Suriyeli mülteciler Bodrum’da Aylan bebeğin cesedi kıyıya vuruncaya ve özellikle karadan Avrupa kapılarına dayanıncaya kadar Avrupa’nın neredeyse kılı kıpırdamadı. İnsanlığı askıya alıp, işi idare edeceklerdi. Ama olmadı. Trakya üzerinden yüzbinlerce insanın Avrupa’ya çıkarma yapacağı görülünce işin öyle askıya alınamayacağını anladılar.
Mültecilerin ilk kapısı Türkiye idi ve Türkiye şu ana kadar 2.5 milyon mülteciye evini-yurdunu açmıştı. Türkiye ile konuşulmalı, mülteci akını önlenmeliydi.
Ama ondan önce Türkiye ile konuşulması gereken o kadar çok şey vardı ki... Türkiye’nin AB ile ilişkileri her boyutu ile dökülüyordu. AB Türkiye için iyi bir partner mi idi?

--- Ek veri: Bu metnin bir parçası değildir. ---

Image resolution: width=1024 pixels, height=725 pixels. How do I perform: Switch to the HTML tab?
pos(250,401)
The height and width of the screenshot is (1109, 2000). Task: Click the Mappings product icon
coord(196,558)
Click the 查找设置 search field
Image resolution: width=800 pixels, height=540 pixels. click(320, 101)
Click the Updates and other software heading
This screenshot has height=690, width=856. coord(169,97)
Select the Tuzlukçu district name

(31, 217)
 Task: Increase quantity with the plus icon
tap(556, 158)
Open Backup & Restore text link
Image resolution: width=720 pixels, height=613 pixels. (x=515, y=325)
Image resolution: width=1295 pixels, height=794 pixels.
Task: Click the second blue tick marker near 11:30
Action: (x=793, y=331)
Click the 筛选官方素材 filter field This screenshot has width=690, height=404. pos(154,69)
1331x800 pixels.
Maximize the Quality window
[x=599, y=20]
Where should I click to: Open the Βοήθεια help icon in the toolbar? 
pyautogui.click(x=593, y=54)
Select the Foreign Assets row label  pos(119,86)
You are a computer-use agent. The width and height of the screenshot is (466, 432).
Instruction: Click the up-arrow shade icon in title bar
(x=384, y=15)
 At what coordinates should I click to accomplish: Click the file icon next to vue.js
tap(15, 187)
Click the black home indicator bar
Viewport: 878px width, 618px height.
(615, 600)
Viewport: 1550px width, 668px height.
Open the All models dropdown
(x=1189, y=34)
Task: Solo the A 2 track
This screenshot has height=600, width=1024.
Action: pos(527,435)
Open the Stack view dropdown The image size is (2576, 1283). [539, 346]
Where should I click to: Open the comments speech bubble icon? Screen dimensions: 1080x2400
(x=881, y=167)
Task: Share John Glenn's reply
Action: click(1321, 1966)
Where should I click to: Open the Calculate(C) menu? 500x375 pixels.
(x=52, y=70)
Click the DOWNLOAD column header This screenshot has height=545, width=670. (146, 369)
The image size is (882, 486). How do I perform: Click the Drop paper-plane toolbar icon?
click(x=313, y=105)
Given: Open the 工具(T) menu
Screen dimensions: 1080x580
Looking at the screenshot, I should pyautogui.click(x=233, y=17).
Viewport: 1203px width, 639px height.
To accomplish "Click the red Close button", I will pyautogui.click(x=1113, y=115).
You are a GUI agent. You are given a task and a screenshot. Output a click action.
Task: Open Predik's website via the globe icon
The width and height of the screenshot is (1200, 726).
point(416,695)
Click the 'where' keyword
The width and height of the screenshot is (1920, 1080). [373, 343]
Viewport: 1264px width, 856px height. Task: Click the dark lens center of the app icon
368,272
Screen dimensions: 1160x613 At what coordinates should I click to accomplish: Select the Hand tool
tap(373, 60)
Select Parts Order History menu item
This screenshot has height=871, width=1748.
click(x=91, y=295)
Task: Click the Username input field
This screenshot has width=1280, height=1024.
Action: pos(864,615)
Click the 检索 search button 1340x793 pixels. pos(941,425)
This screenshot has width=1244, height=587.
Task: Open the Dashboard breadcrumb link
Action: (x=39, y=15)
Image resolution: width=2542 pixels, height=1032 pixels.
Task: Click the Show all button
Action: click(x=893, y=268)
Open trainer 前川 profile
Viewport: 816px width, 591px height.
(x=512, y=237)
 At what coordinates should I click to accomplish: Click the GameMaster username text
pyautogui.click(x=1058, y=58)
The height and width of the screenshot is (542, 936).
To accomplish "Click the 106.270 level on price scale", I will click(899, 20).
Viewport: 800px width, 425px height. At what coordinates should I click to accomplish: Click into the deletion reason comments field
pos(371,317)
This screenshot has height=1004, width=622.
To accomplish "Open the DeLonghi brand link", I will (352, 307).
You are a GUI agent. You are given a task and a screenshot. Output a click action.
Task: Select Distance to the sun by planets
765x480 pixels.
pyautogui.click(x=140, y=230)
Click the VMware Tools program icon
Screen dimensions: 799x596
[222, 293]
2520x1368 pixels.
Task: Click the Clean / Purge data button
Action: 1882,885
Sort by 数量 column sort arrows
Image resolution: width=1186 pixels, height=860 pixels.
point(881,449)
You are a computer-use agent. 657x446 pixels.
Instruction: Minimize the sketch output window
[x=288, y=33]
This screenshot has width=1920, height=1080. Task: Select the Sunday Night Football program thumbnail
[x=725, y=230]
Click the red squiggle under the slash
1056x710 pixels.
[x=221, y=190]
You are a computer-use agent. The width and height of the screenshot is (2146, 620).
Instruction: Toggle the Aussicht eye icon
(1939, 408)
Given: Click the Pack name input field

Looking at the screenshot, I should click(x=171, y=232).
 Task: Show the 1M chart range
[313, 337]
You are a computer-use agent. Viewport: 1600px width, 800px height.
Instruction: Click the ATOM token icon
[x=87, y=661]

Türkiye’nin açmaya-kapamaya hazır olduğu fasılların askıda tutulmasının gerekçesi “Türkiye’ye karşı olumsuz tavır”dan başka neydi? Vizelerin kaldırılması konusunda Nuh deyip Peygamber dememenin gerekçesi neydi? Ve mülteciler Avrupa kapılarına yığılıncaya kadar Suriye konusunda üç maymun rolü oynamanın gerekçesi neydi?
Mülteciler AB’nin bu “Üç maymun oyunu”nu bozdu. AB hareketlendi. Çözüm için Türkiye’nin kapısını çalmaya başladı.